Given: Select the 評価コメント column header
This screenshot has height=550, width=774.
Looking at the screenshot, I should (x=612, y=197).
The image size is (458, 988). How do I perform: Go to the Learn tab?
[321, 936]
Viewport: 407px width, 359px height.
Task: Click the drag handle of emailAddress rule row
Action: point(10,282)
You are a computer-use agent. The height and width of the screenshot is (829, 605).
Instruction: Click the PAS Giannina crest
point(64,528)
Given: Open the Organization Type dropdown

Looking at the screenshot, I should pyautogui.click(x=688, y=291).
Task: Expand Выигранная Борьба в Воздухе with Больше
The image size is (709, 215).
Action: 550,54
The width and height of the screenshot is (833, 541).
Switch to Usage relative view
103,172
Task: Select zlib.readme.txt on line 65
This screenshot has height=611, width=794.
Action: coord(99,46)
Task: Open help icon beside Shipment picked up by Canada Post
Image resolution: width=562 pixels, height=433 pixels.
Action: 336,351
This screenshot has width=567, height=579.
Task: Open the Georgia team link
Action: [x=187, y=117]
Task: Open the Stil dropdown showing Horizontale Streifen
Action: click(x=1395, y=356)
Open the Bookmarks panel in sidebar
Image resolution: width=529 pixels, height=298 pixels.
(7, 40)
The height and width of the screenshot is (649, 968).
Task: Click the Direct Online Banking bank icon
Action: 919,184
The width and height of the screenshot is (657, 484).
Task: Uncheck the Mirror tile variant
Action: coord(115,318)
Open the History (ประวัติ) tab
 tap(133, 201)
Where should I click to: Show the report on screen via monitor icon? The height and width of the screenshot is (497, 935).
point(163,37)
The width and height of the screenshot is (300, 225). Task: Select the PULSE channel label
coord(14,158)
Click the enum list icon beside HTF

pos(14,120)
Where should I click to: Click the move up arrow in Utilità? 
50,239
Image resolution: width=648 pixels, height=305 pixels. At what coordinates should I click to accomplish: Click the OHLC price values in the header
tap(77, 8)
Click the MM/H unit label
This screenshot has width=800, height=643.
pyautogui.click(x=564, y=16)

○ ○ ○ ○ ○ ○ ○

INSTRUCTIONS TO FOLLOW:
Go back to the listing above. Copy word for word the lines from the one with "This screenshot has height=550, width=774." through the one with "Task: Open help", and nothing more.

TASK RESULT:
This screenshot has height=550, width=774.
Looking at the screenshot, I should (x=612, y=197).
The image size is (458, 988). How do I perform: Go to the Learn tab?
[321, 936]
Viewport: 407px width, 359px height.
Task: Click the drag handle of emailAddress rule row
Action: point(10,282)
You are a computer-use agent. The height and width of the screenshot is (829, 605).
Instruction: Click the PAS Giannina crest
point(64,528)
Given: Open the Organization Type dropdown

Looking at the screenshot, I should pyautogui.click(x=688, y=291).
Task: Expand Выигранная Борьба в Воздухе with Больше
The image size is (709, 215).
Action: 550,54
The width and height of the screenshot is (833, 541).
Switch to Usage relative view
103,172
Task: Select zlib.readme.txt on line 65
This screenshot has height=611, width=794.
Action: coord(99,46)
Task: Open help icon beside Shipment picked up by Canada Post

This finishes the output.